*Actions to take:*
**A.** According to the interview with NECN's founder, in what year did New England Cable News go on the air?
**B.** Using the interview with NECN's founder, explain in one to three sentences why NECN looked for more than on-camera skill when hiring a co-anchor.
**C.** Carry on the interview with NECN's founder from its last sentence.

*Selected passage:*
At NECN, they just want the facts
Philip S. Balboni, the former Channel 5 executive who in the early 1980s created the TV magazine show ''Chronicle" and paired Natalie Jacobson and Chet Curtis on the anchor desk, is president and founder of New England Cable News. NECN went on the air in 1992 and is now available to 3.6 million households. Balboni, 63, recently spoke with Globe reporter Chris Reidy.
Q: NECN just hired Beth Shelburne from a San Diego TV station to co-anchor various newscasts. What do you look for in an anchor?
A: We wanted someone who was thoughtful with a lot of curiosity and intelligence. A lot of anchors are very good at performance and presentation skills in front of a camera. We wanted someone with strong reporting skills who enjoys reporting and wants to continue to report.
Q: When NECN launched, it was described as a regional CNN. Is that still accurate?
A: In the early years, saying we were the CNN of New England was an easy description people could rapidly grasp. We don't talk about that anymore. When Fox News launched, CNN started looking over their shoulder, and they radically changed their mission, which was to do a first-class job of covering breaking news around the world. What you find today on CNN, Fox, and MSNBC is mostly talk. The evening is wall-to-wall with people who are talking about the news, not reporting it. We've stayed true to our founding mission.

*Entries supplied:*

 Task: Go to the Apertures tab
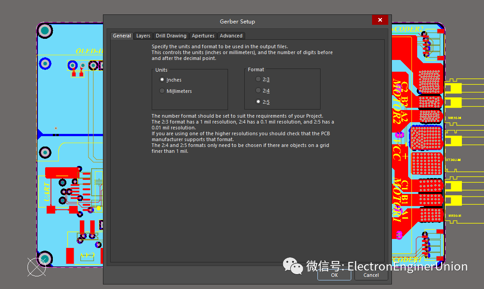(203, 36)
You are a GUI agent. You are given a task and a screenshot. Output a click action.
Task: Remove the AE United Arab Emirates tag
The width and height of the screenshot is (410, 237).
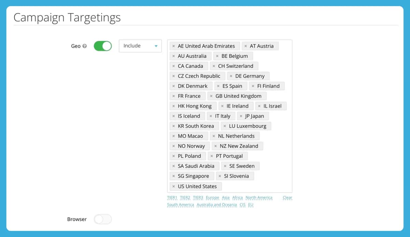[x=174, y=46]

*Exercise responses:*
**A.** NECN went on the air in 1992.

**B.** Balboni says many anchors are good at performance and presentation in front of a camera, but NECN wanted someone thoughtful, curious, and intelligent. Above all, it wanted a person with strong reporting skills who enjoys reporting and wants to keep doing it.

**C.**
Q: Is there still a need for a TV station like yours when people can get real-time news on the Internet? [NECN has partnerships with The Boston Globe and boston.com.]
A: We launched in 1997 the first all-video news website in the US. We've been doing this for almost a decade. We believe that our mission as a TV station on the Web is to provide video and take all the stories we've gathered and make them available to viewers, not in a traditional newscast formula, but in a menu of options where you can watch any story anytime.
Q: You're also getting into providing podcasts as well as news updates to people with certain kinds of cellphones. Can you make money at this?
A: The problem news organizations face is not so much in offering content but in finding ways to have an economic support structure in these new spaces. This is a question no one has an answer for, at least not now.
Q: Who watches NECN?
A: We have a substantial number of younger viewers; 18 to 44 probably constitutes at least a third of our viewing audience. We certainly have many viewers in the 55-plus range as well.
Q: How is NECN's presentation of news different from a typical local TV station's newscasts?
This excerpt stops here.